[Problem description] Apart from the images, every record below must be given again without alteration.

=== Section Start ===

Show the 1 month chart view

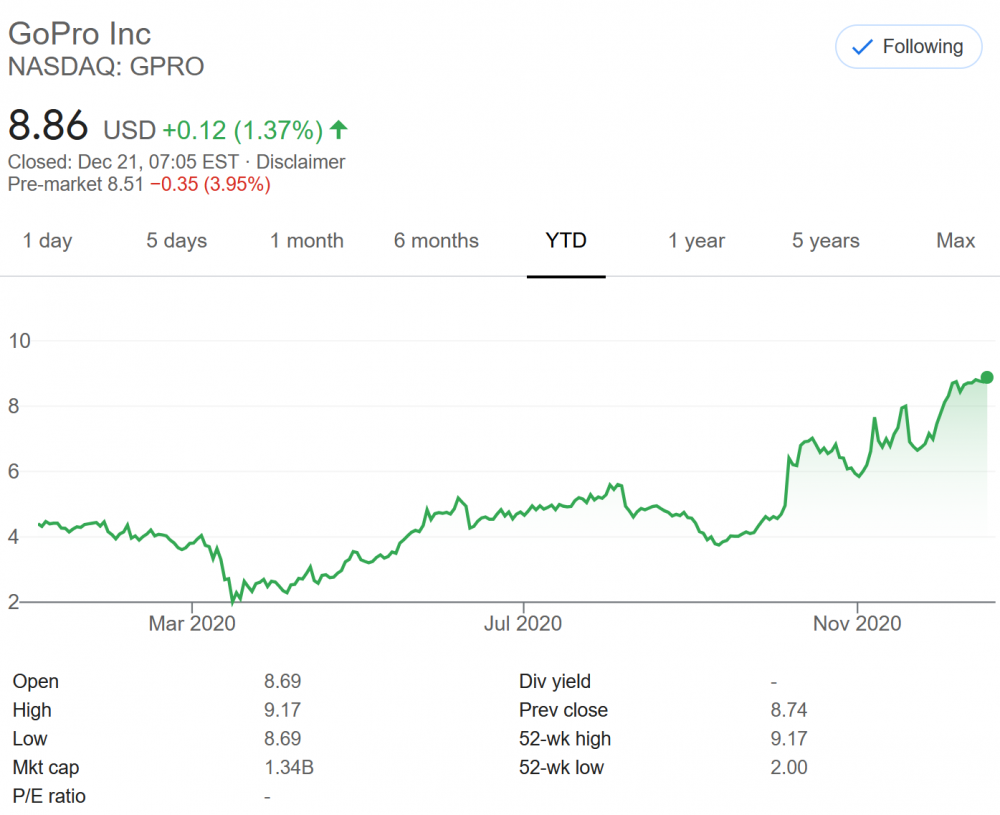coord(307,241)
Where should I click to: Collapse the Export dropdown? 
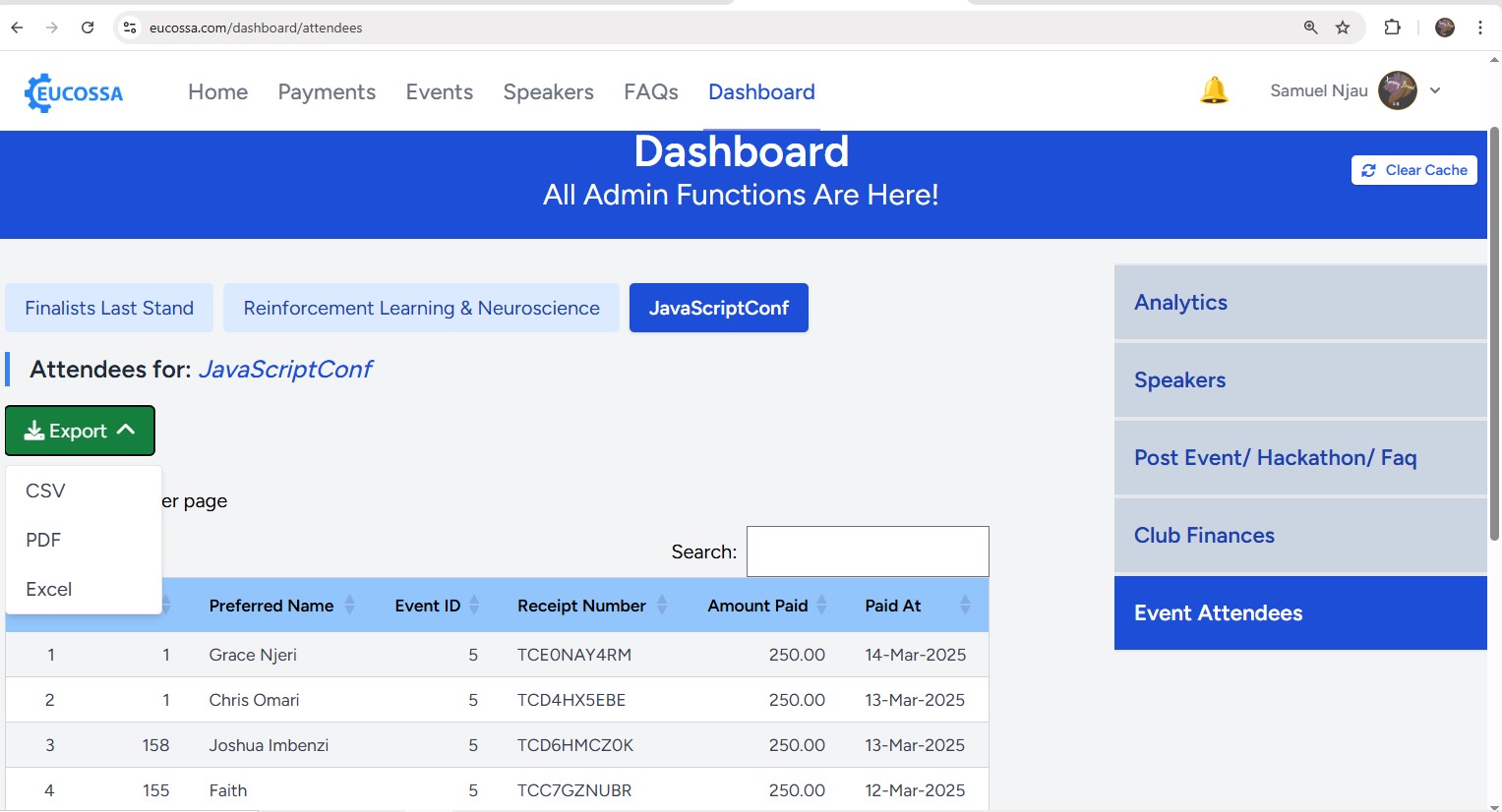coord(80,431)
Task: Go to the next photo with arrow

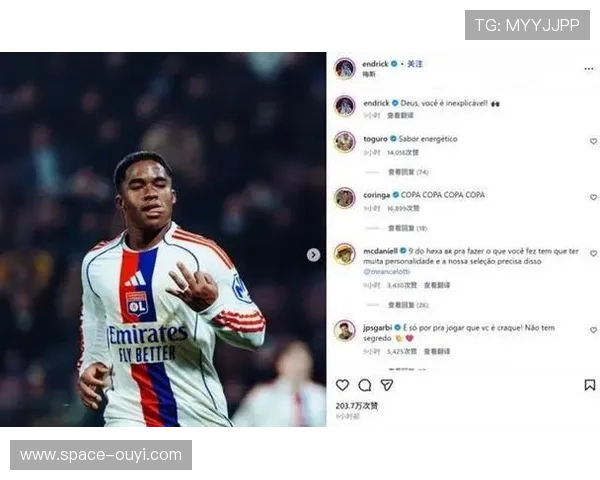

=== Section End ===

[Response box]
Show the 1 month chart view

coord(307,241)
Where should I click to: Collapse the Export dropdown? 
coord(80,431)
Task: Go to the next photo with arrow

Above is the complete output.